In the GNN space we see stronger and more coherent geometric structure (lower triangle of matrix). Reaction classes that are chemically related, such as oxidations, elimination, and tautomerization, show high similarity and cluster together. Reverse transformations appear with strong negative alignment, for example between oxidation and its corresponding reduction reactions, and between Diels Alder formation and the oxidation that removes the double bond at the same center. Other interesting arrangements include the reverse alignment of nucleophilic addition of step amide hydrolysis with the nucleophilic leaving mechanism. Or the reverse alignment between elimination and cycloaddition or nucleophilic addition. Other entries fall closer to zero, reflecting reaction classes that create products unrelated in syntax and therefore occupy their own directions.
The Morgan fingerprint similarities (upper triangle of matrix) are weaker and noisier. Because this representation is global and molecule centered, it tends to emphasize overall structural overlap rather than the local change at the reaction center. Some broad patterns still appear once the reactant itself is removed from the neighbor set, but the relationships are less sharp than in the GNN space. This contrast highlights that atom centered GNN embeddings are better suited to capturing the syntax of reaction formulas, while traditional fingerprints behave more like coarse global descriptors.

- _Collected material_
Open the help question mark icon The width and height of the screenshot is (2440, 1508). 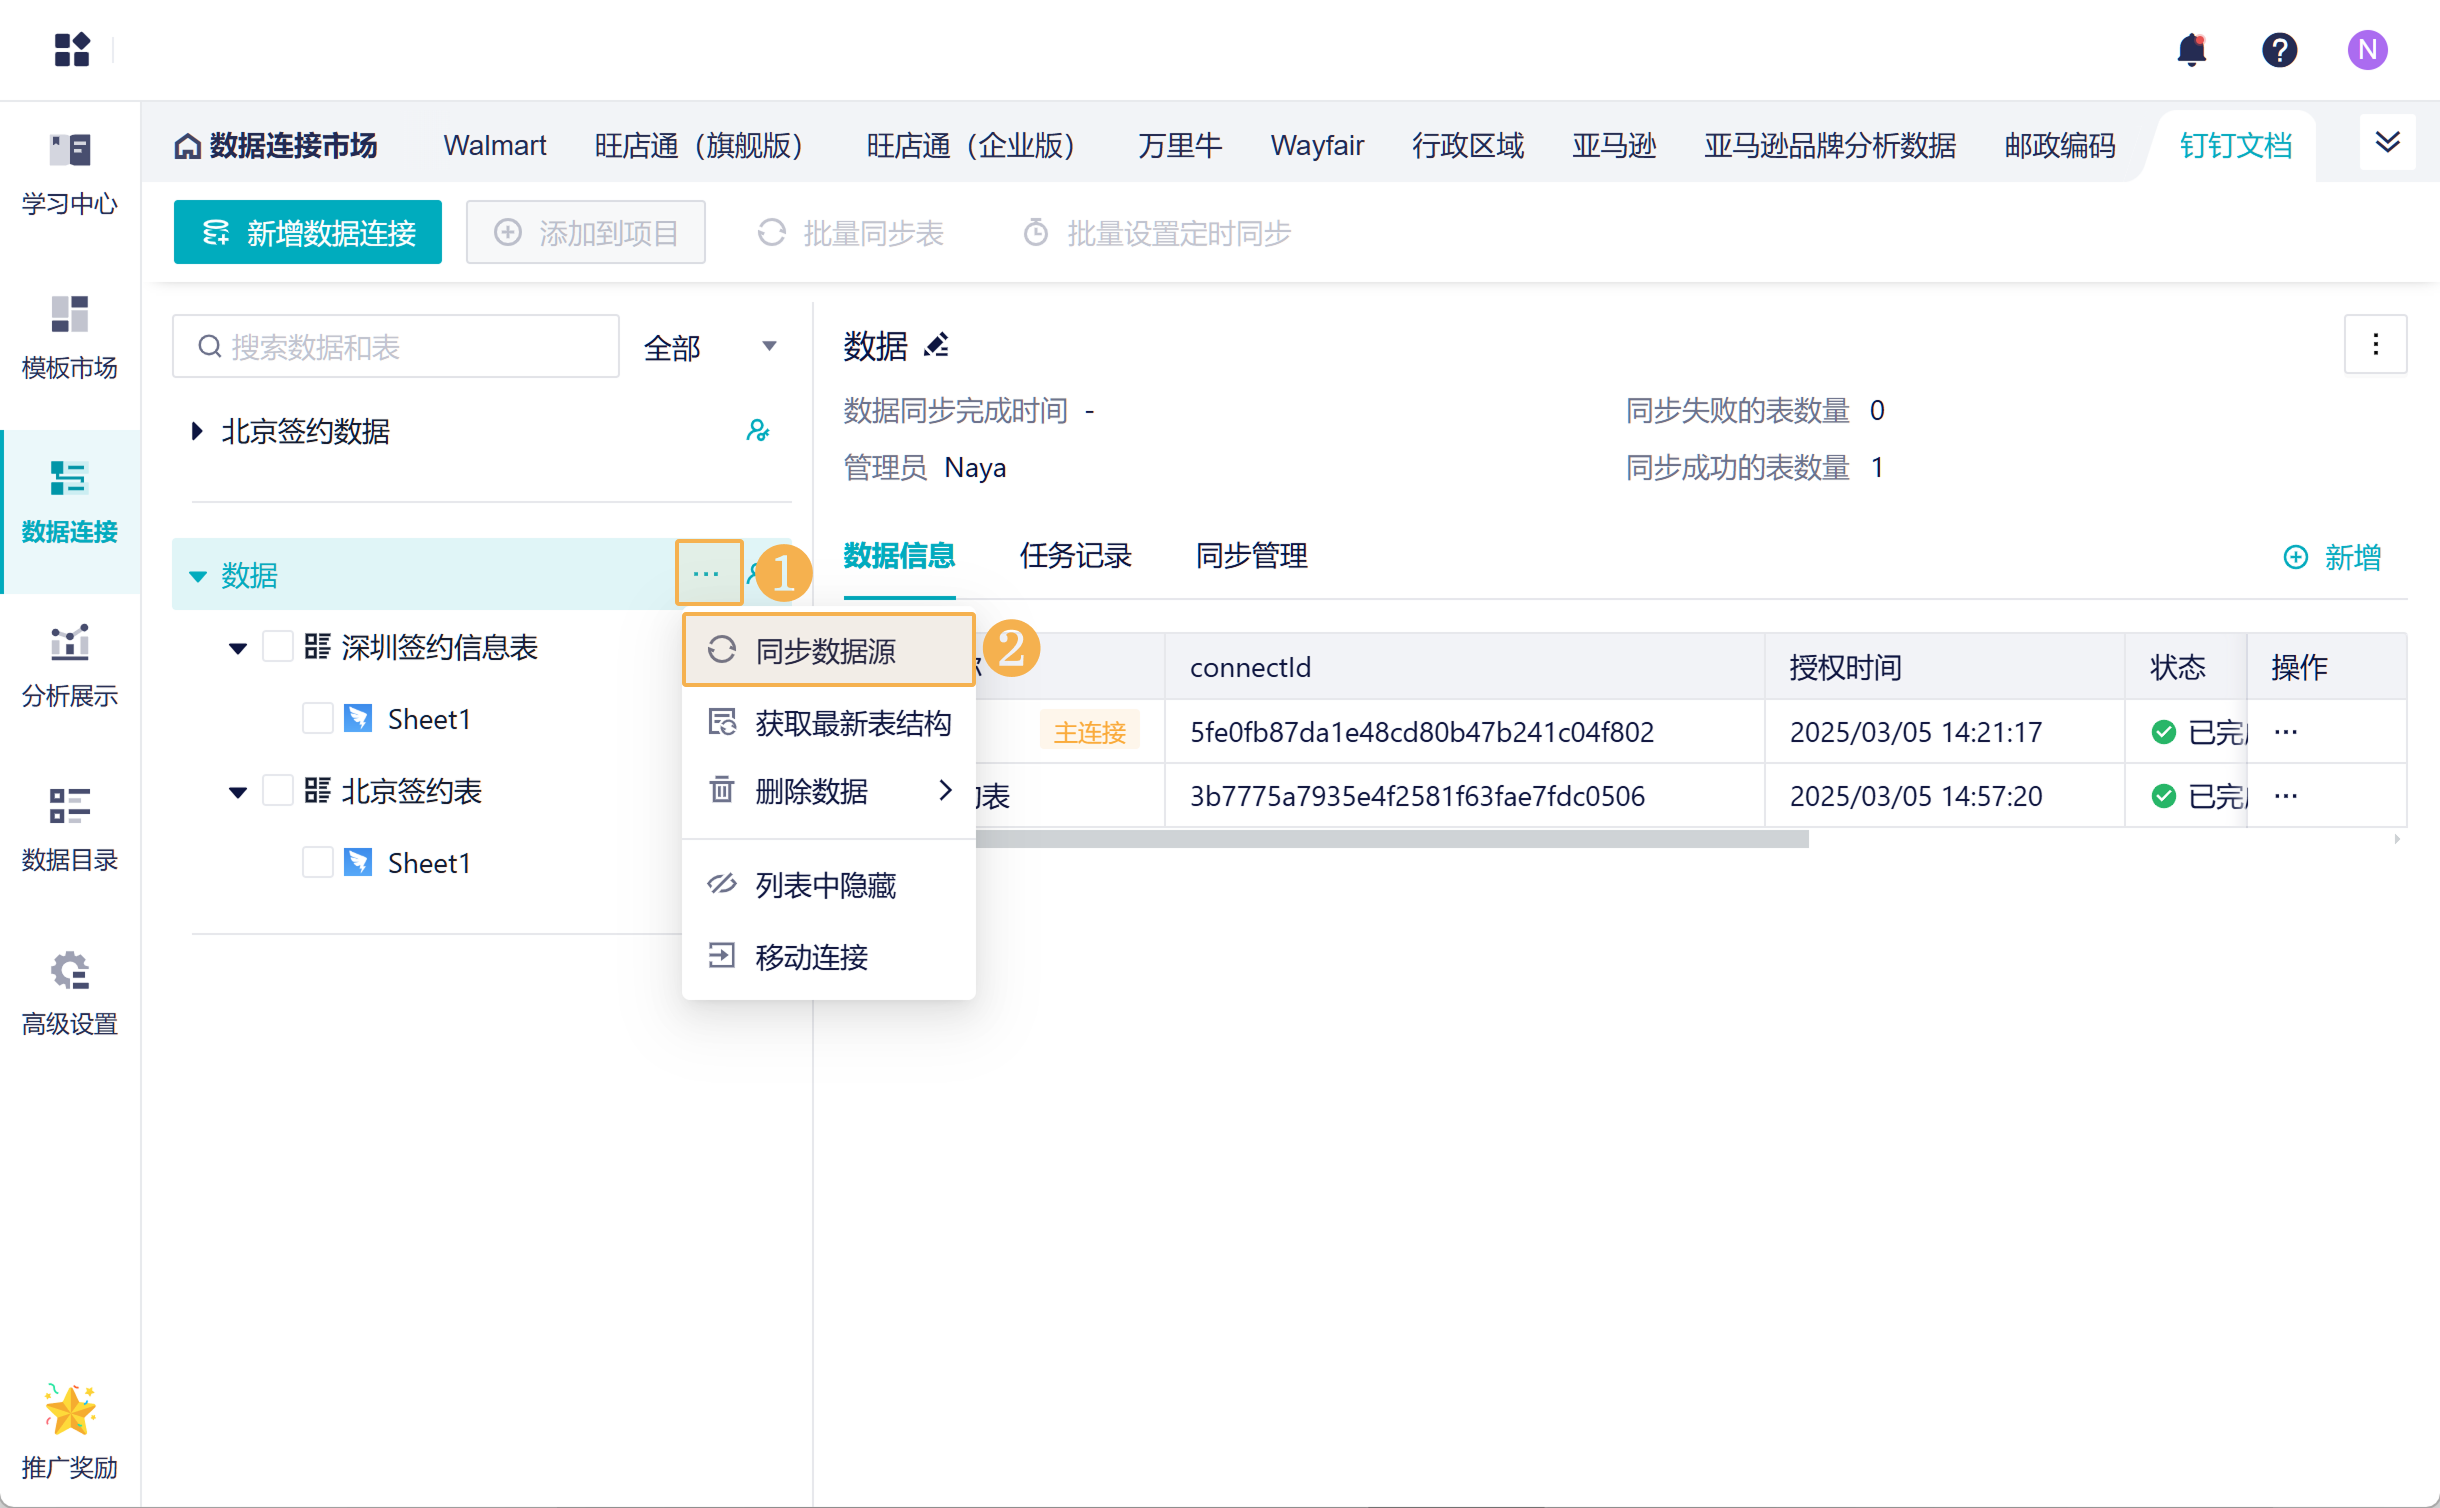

- _Problem description_
Please copy the stretch from "The Morgan fingerprint" through "coarse global descriptors." in the passage on reaction similarity, substituting "circular fingerprint" for "Morgan fingerprint". The lines above come from a separate source, not from the passage on reaction similarity.

- _Answer in full_
The circular fingerprint similarities (upper triangle of matrix) are weaker and noisier. Because this representation is global and molecule centered, it tends to emphasize overall structural overlap rather than the local change at the reaction center. Some broad patterns still appear once the reactant itself is removed from the neighbor set, but the relationships are less sharp than in the GNN space. This contrast highlights that atom centered GNN embeddings are better suited to capturing the syntax of reaction formulas, while traditional fingerprints behave more like coarse global descriptors.